§ WHAT IS EXPECTED: Within the records below is a range that opens at the line with "Part Number Cross Reference (659, 1398)" and closes at the line with "Architects design a". Return that range word for word, both ends included, and only that range.

§ Collected data:
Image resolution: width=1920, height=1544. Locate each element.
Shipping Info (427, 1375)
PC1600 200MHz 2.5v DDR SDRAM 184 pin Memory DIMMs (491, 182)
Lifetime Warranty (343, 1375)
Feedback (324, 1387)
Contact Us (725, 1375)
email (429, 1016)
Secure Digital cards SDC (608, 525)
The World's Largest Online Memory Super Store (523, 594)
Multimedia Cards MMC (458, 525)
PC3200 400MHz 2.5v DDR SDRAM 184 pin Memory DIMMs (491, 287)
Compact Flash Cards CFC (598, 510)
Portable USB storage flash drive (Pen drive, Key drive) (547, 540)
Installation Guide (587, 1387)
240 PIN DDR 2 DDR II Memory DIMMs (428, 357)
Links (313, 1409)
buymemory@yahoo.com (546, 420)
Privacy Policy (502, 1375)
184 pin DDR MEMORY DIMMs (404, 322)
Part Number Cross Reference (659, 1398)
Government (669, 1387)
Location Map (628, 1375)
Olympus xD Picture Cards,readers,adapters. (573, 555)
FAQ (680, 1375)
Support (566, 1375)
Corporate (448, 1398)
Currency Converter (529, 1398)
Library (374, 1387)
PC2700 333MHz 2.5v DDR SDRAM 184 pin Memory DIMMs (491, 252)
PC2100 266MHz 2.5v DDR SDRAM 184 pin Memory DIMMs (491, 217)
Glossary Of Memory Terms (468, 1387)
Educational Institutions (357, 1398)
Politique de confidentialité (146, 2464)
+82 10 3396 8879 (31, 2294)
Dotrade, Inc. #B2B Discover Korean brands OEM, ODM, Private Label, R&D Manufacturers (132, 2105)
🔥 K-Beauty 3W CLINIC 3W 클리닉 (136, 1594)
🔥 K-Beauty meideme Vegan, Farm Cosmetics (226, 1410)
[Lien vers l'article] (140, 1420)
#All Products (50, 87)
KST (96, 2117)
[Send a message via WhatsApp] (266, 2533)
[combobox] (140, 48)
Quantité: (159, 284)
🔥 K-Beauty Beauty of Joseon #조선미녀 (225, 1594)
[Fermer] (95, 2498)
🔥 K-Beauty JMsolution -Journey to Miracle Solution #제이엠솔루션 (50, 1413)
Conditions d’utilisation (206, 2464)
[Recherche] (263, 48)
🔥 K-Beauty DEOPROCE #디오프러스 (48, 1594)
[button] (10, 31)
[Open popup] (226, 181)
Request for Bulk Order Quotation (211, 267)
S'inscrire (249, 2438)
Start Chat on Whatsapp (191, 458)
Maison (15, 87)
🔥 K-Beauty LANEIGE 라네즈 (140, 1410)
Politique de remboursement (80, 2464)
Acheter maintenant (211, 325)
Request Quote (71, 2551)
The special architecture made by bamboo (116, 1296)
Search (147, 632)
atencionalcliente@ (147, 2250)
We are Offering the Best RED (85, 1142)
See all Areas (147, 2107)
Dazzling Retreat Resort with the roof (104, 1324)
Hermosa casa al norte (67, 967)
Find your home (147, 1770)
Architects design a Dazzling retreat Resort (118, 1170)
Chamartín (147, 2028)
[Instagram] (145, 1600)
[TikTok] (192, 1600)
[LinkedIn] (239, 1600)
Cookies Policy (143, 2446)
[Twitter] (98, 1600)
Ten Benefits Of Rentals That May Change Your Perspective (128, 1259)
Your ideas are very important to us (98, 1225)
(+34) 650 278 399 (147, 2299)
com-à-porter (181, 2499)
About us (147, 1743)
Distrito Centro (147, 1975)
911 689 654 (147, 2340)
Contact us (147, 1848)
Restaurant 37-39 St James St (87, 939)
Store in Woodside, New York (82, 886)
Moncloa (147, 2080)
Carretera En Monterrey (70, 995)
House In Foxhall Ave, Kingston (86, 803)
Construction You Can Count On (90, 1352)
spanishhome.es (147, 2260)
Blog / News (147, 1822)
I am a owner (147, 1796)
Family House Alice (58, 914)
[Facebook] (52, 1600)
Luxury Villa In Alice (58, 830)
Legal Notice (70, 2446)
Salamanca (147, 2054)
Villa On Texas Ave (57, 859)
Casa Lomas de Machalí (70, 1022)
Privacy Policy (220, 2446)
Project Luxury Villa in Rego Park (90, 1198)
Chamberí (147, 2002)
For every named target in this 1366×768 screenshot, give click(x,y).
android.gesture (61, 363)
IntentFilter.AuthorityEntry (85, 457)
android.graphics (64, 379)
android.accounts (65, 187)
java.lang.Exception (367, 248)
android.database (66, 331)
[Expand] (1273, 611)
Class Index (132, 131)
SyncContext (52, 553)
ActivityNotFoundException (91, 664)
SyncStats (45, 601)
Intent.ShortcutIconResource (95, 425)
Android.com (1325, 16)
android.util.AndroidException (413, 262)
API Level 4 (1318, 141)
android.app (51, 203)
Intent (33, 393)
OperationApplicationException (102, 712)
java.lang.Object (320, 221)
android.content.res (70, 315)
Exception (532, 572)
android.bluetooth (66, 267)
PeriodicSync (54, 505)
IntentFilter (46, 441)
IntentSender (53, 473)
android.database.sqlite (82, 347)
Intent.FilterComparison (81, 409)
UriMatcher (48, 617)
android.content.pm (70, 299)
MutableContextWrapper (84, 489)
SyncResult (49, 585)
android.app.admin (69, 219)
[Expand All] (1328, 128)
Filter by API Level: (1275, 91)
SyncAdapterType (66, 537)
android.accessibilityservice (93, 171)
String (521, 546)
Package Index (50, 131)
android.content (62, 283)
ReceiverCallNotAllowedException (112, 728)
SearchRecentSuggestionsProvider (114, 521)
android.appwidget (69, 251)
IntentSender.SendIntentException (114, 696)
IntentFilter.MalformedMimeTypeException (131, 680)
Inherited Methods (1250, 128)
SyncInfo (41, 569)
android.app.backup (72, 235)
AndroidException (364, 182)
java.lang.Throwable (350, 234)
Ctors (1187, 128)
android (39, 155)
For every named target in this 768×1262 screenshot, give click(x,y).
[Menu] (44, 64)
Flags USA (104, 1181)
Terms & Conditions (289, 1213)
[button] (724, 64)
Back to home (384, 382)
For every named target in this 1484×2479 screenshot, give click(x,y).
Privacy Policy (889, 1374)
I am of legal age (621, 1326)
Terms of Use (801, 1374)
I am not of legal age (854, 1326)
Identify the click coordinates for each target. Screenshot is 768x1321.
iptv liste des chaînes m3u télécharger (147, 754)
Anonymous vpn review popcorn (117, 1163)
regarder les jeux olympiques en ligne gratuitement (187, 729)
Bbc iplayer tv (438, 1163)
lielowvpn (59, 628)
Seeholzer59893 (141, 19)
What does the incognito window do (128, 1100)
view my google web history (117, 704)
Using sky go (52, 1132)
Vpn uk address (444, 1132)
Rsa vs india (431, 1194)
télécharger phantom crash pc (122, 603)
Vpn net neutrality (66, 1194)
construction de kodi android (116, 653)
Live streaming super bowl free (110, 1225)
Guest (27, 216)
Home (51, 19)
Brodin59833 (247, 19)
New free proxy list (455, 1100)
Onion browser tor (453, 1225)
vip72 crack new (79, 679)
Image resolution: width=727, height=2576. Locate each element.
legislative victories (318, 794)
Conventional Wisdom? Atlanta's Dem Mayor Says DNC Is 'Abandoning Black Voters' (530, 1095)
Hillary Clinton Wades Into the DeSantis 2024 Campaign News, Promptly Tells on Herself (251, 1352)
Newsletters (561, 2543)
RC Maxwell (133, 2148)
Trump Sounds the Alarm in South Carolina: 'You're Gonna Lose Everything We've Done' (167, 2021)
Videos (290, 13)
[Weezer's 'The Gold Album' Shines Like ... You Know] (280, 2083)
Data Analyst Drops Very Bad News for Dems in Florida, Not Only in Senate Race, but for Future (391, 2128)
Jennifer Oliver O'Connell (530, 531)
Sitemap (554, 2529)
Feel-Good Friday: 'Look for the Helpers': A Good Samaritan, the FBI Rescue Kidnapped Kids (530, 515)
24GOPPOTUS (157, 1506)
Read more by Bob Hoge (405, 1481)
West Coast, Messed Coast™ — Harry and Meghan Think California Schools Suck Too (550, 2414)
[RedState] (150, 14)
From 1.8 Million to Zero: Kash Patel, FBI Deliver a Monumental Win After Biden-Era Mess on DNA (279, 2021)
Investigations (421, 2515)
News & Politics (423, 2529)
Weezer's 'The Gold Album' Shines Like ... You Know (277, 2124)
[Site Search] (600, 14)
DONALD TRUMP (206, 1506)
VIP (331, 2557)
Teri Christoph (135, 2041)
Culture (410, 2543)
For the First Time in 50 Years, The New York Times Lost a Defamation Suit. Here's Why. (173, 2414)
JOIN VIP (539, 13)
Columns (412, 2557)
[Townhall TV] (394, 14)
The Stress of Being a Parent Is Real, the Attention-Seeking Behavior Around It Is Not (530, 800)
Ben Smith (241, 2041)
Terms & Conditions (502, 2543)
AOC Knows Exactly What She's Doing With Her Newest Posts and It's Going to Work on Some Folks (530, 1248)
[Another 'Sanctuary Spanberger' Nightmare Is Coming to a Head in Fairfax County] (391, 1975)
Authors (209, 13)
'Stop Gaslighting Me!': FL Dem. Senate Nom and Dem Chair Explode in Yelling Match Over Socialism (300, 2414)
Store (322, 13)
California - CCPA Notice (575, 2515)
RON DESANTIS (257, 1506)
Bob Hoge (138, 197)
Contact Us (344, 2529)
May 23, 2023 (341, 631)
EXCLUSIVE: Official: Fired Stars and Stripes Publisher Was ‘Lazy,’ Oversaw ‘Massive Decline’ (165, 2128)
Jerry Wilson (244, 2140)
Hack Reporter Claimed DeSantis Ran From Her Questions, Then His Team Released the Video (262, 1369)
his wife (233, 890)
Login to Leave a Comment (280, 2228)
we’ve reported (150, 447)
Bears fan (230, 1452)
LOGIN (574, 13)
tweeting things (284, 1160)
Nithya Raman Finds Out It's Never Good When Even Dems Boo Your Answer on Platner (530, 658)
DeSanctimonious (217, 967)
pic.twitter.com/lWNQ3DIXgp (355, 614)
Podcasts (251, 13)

§ RESPONSE TO THE TASK:
Part Number Cross Reference (659, 1398)
Government (669, 1387)
Location Map (628, 1375)
Olympus xD Picture Cards,readers,adapters. (573, 555)
FAQ (680, 1375)
Support (566, 1375)
Corporate (448, 1398)
Currency Converter (529, 1398)
Library (374, 1387)
PC2700 333MHz 2.5v DDR SDRAM 184 pin Memory DIMMs (491, 252)
PC2100 266MHz 2.5v DDR SDRAM 184 pin Memory DIMMs (491, 217)
Glossary Of Memory Terms (468, 1387)
Educational Institutions (357, 1398)
Politique de confidentialité (146, 2464)
+82 10 3396 8879 (31, 2294)
Dotrade, Inc. #B2B Discover Korean brands OEM, ODM, Private Label, R&D Manufacturers (132, 2105)
🔥 K-Beauty 3W CLINIC 3W 클리닉 (136, 1594)
🔥 K-Beauty meideme Vegan, Farm Cosmetics (226, 1410)
[Lien vers l'article] (140, 1420)
#All Products (50, 87)
KST (96, 2117)
[Send a message via WhatsApp] (266, 2533)
[combobox] (140, 48)
Quantité: (159, 284)
🔥 K-Beauty Beauty of Joseon #조선미녀 (225, 1594)
[Fermer] (95, 2498)
🔥 K-Beauty JMsolution -Journey to Miracle Solution #제이엠솔루션 (50, 1413)
Conditions d’utilisation (206, 2464)
[Recherche] (263, 48)
🔥 K-Beauty DEOPROCE #디오프러스 (48, 1594)
[button] (10, 31)
[Open popup] (226, 181)
Request for Bulk Order Quotation (211, 267)
S'inscrire (249, 2438)
Start Chat on Whatsapp (191, 458)
Maison (15, 87)
🔥 K-Beauty LANEIGE 라네즈 (140, 1410)
Politique de remboursement (80, 2464)
Acheter maintenant (211, 325)
Request Quote (71, 2551)
The special architecture made by bamboo (116, 1296)
Search (147, 632)
atencionalcliente@ (147, 2250)
We are Offering the Best RED (85, 1142)
See all Areas (147, 2107)
Dazzling Retreat Resort with the roof (104, 1324)
Hermosa casa al norte (67, 967)
Find your home (147, 1770)
Architects design a Dazzling retreat Resort (118, 1170)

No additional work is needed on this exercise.